I'm not able right now to verify your mathematics, but that is the form that I expect.

So equate the left side cosine magnitude to that on the right side, and solve for A.
Similarly, equate the cosine arguments, and solve for θ.​

 

[NascentOxygen]

One trap to be aware of is that tan^–1 can have multiple answers. Your calculator will give you only one, but you always need to consider whether the other/s are applicable to your particular problem.

 

[eehelp150]

I'm not able right now to verify your mathematics, but that is the form that I expect.

So equate the left side cosine magnitude to that on the right side, and solve for A.
Similarly, equate the cosine arguments, and solve for θ.​

So
13.45*10^6 A = 5*10^7
and
theta + 41.98 = 0
?

 

[eehelp150]

One trap to be aware of is that tan^–1 can have multiple answers. Your calculator will give you only one, but you always need to consider whether the other/s are applicable to your particular problem.
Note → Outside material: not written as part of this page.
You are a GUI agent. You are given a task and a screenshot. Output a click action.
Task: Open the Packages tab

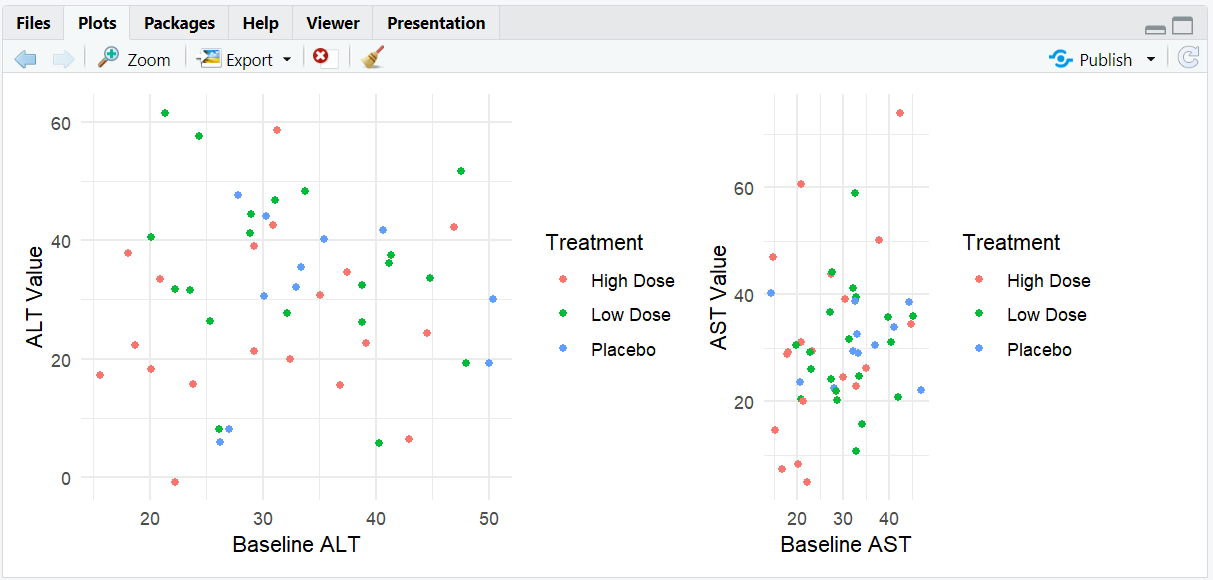pos(179,23)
The formula is tan^-1(-A/C)
if A is 9 and C is -10, wouldn't it be:
tan^-1(-9/-10)
tan^-1(9/10)
=41.98

 

[NascentOxygen]

So
13.45*10^6 A = 5*10^7
and
theta + 41.98 = 0
?

That's how it's done, yes.

The formula is tan^-1(-A/C)
if A is 9 and C is -10, wouldn't it be:
tan^-1(-9/-10)
tan^-1(9/10)
=41.98

Geometrically, you need to look at all 4 quadrants when determining the answer to tan ^–1 (0.9) because there are at least 2 answers.

Mathematically, you can say there are an infinite number of solutions, but in electronic circuits, we usually consider those phase angles restricted to the range: –180°...+180°

 

[gneill]

Just a heads up, I think that somewhere along the line the 9/10 should have been 10/9. I haven't checked closely through the math to see exactly how this happened, but l suspect it would be where the "Trig ID" took place.
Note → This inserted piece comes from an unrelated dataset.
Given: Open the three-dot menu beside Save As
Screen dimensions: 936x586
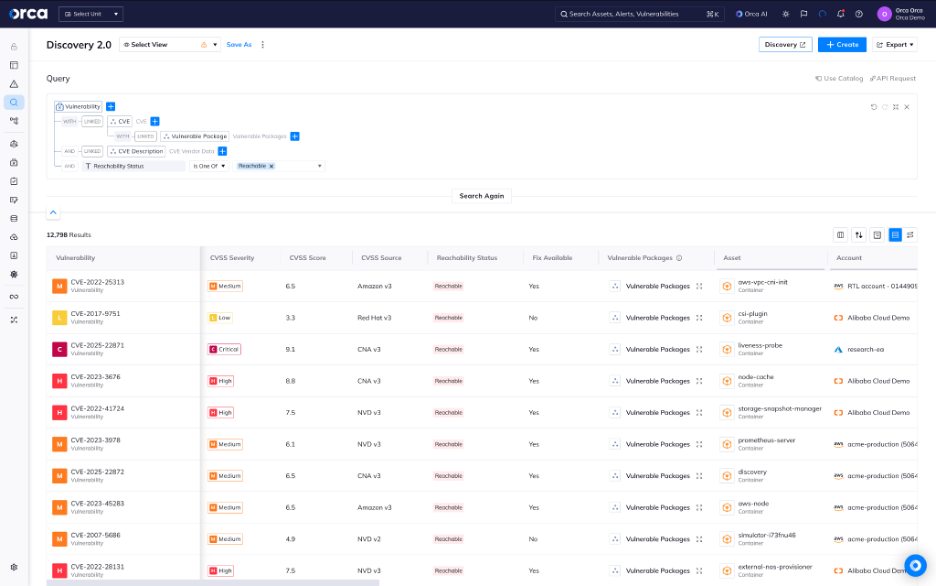Looking at the screenshot, I should click(263, 45).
I say that it should have been 10/9 because solving for Vc via another method yields a phase angle of -48.01°, which corresponds to atan(-10/9).

 

[eehelp150]

Just a heads up, I think that somewhere along the line the 9/10 should have been 10/9. I haven't checked closely through the math to see exactly how this happened, but l suspect it would be where the "Trig ID" took place.
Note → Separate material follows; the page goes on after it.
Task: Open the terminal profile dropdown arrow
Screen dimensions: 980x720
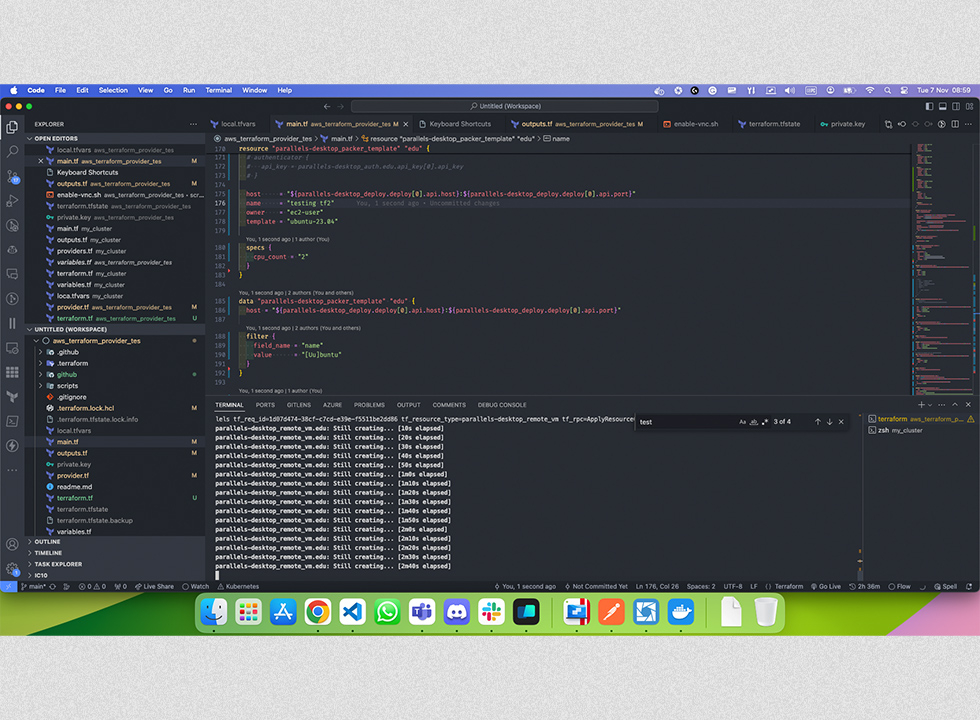Action: (x=930, y=405)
I say that it should have been 10/9 because solving for Vc via another method yields a phase angle of -48.01°, which corresponds to atan(-10/9).

Can you show the other method?
My professor wrote this trig identity on this board:
Acos(x)+Csin(x)=sqrt(A^2+C^2)*cos(x+tan^-1(-A/C))

but this website: http://myphysicslab.com/springs/single-spring/trig-identity-en.html

 

[gneill]

Can you show the other method?

I used phasors (which uses complex values for impedances) and standard circuit analysis methods. All the usual analysis methods work with phasors (Ohm's law, KVL, KCL, nodal analysis, mesh analysis, etc.), so it's just like solving a circuit with resistors except it uses complex numbers.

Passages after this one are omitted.